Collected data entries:

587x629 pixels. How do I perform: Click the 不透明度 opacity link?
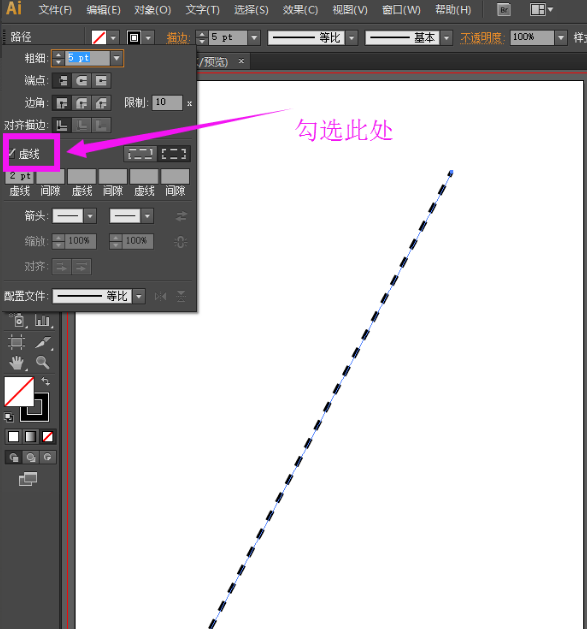pyautogui.click(x=482, y=38)
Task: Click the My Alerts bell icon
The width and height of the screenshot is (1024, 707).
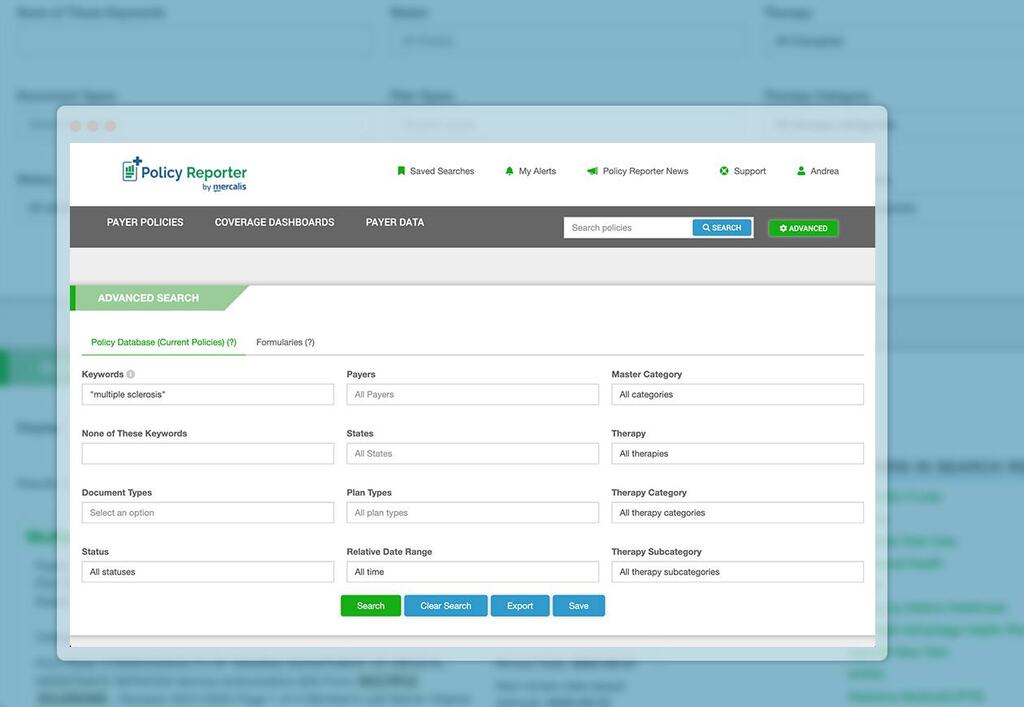Action: (509, 171)
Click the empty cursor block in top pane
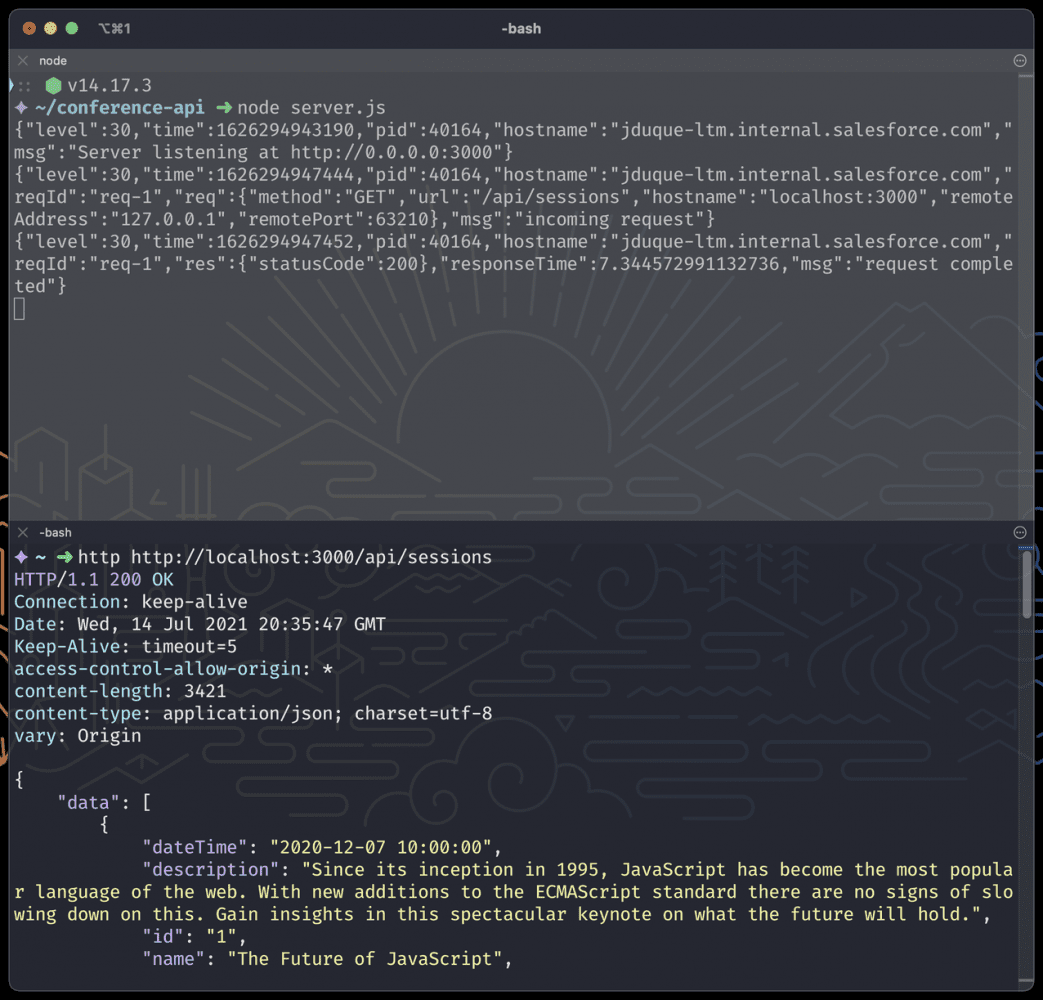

> **Problem requirements**
Every record must be transcribed faithfully, with no picture carried over.

> **Exercise answer**
587x629 pixels. How do I perform: Click the 不透明度 opacity link?
pyautogui.click(x=482, y=38)
Task: Click the My Alerts bell icon
The width and height of the screenshot is (1024, 707).
Action: (509, 171)
Click the empty cursor block in top pane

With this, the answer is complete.